The ice has gone off the fish pond, at last, and melted wholly. While there are nights it's dipping to about freezing that's not enough to put a real layer of ice back on. But, with the pond ice-free, we hadn't seen any of the baby fish. Given that I could see one of the orange babies just before winter's last (and only) gasp of really frigid temperatures through the ice, or the hole in the ice, the fact of not seeing one became ominous. We've turned on the filter, which should clear up the pond's muck, our only marginally plausible explanation for not seeing one. It would be particularly cruel of nature for the fish to make it through to late February and not March.
And so I was despairing, but then yesterday near 6 pm I did see two orange and white baby fish swimming about one another. I went back an hour later but didn't see them, and didn't see them today, but that's changed all expectations now.
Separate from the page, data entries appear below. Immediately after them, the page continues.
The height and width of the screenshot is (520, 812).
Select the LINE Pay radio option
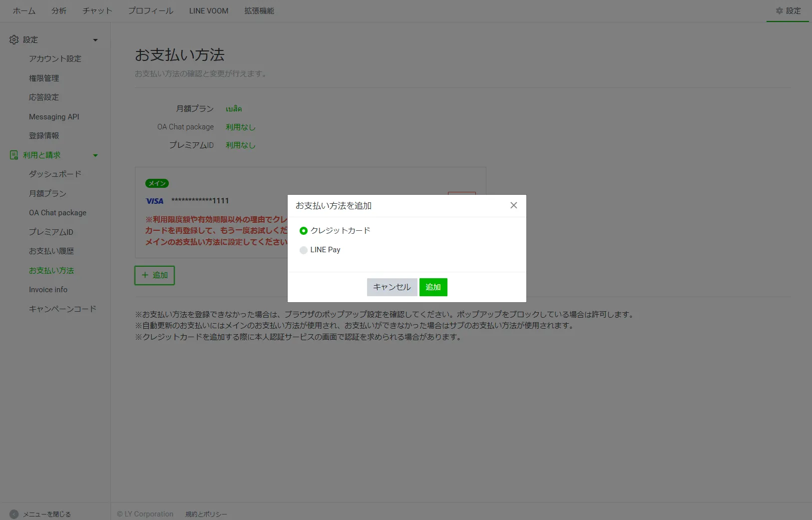pyautogui.click(x=304, y=250)
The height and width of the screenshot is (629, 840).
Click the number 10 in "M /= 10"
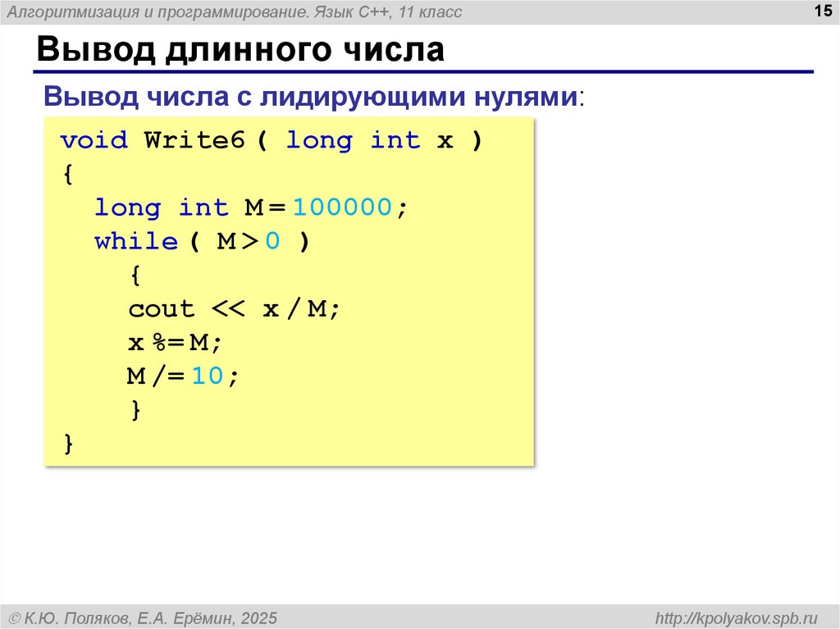pyautogui.click(x=208, y=376)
On a cheerier, or at least goofier, note, there's my humor blog, as seen on porsupah's Friends page or her Friends Of Friends page, if anyone reads those. Or there's its RSS feed. And, finally, if you just want recent articles, there's:
- A Dream Game Show, this week's major piece, with the strange appearance of Conan O'Brien's Russian counterpart.
- Statistics Saturday on an April Fool’s Day, about how the month of March treated my humor blog.
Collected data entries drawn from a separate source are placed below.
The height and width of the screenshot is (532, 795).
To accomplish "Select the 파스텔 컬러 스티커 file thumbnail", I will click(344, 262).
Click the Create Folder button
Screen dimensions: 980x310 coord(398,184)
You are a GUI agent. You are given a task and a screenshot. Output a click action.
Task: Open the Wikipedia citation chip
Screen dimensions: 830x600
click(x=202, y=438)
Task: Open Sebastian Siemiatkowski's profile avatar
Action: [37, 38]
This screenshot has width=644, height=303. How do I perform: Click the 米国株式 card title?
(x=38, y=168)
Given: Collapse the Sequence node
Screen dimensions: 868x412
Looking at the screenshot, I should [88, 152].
- You Won’t Believe What I’m Reading Now, though you all know what it is since I put it in my Currently Reading slug.
- Shocking Results Of College Basketball Game that put me (and bunny_hugger) at the top of our March Madness brackets.
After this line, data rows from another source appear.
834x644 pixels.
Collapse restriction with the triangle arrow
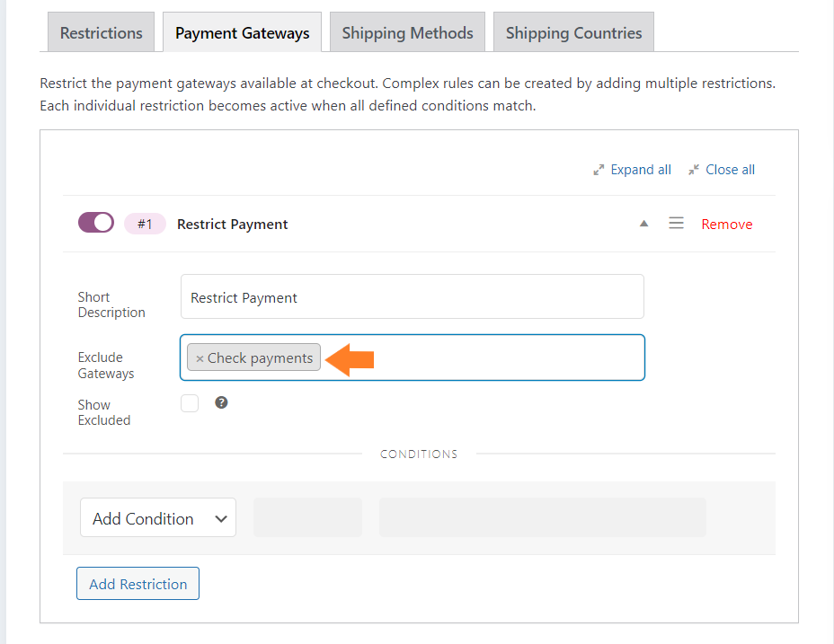pos(643,224)
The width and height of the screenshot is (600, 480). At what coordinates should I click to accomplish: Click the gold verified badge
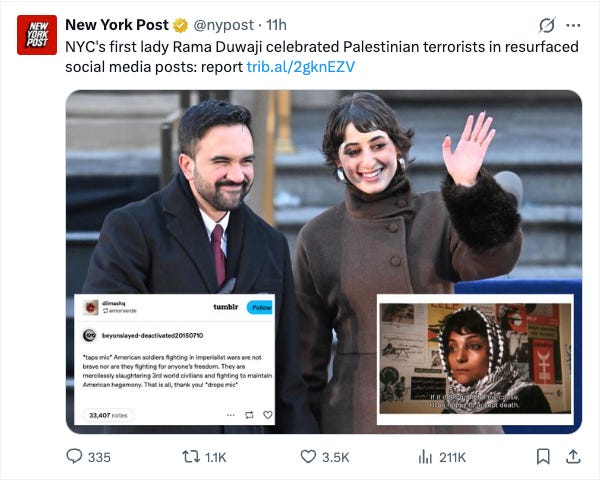coord(180,25)
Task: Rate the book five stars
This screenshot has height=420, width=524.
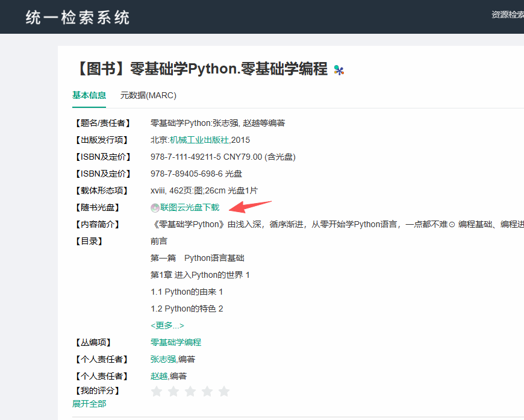Action: (x=224, y=392)
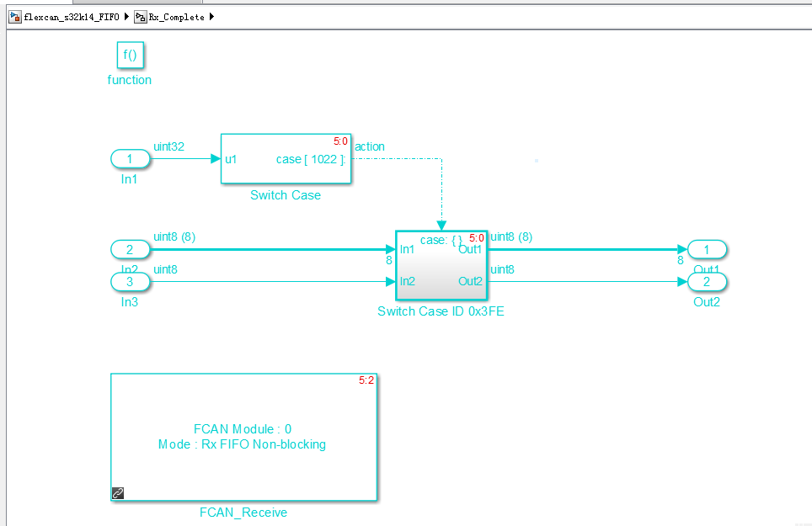The width and height of the screenshot is (812, 526).
Task: Select the In2 inport block numbered 2
Action: point(130,250)
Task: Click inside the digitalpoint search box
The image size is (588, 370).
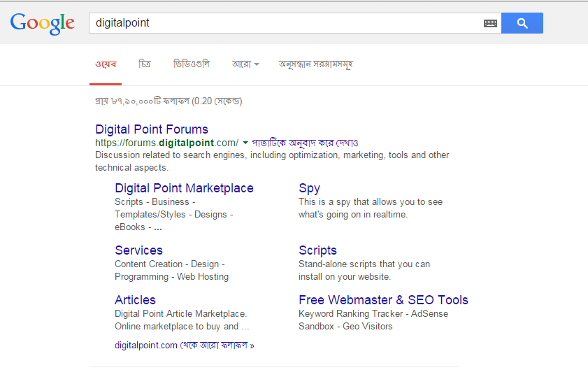Action: [280, 23]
- Caption This: From The Series Premiere Of Enterprise (the special effects would get better, in time)
- Statistics Saturday: Nations Of South America Organized By Length because by width was too much work.
- Betty Boop: Mysterious Mose and what I think is the first cartoon in which she's the protagonist.
- The Big Picture, last week's major piece, about TV set shapes.
Trivia: In the ``système usuelle'' instituted in France after 1812, traditional old units of measure were reintroduced, although given metric definitions: the toise, formerly two yards, became two meters; the livre (a pound) became 500 grams, and an ounce one-sixteenth of that; the new pied (a foot), a third of a meter. Source: Measuring America: How The United States was Shaped by the Greatest Land Sale in History, Andro Linklater.
Currently Reading: Pasta And Noodle Technology, Editors James E Kruger, Robert B Matsuo, Joel W Dick. I admit I am kind of reading this ironically, because I'm giggling internally way too much at how often the word ``noodle'' comes up, particularly in close proximity to ``extrusion'', but I'm also honestly learning stuff.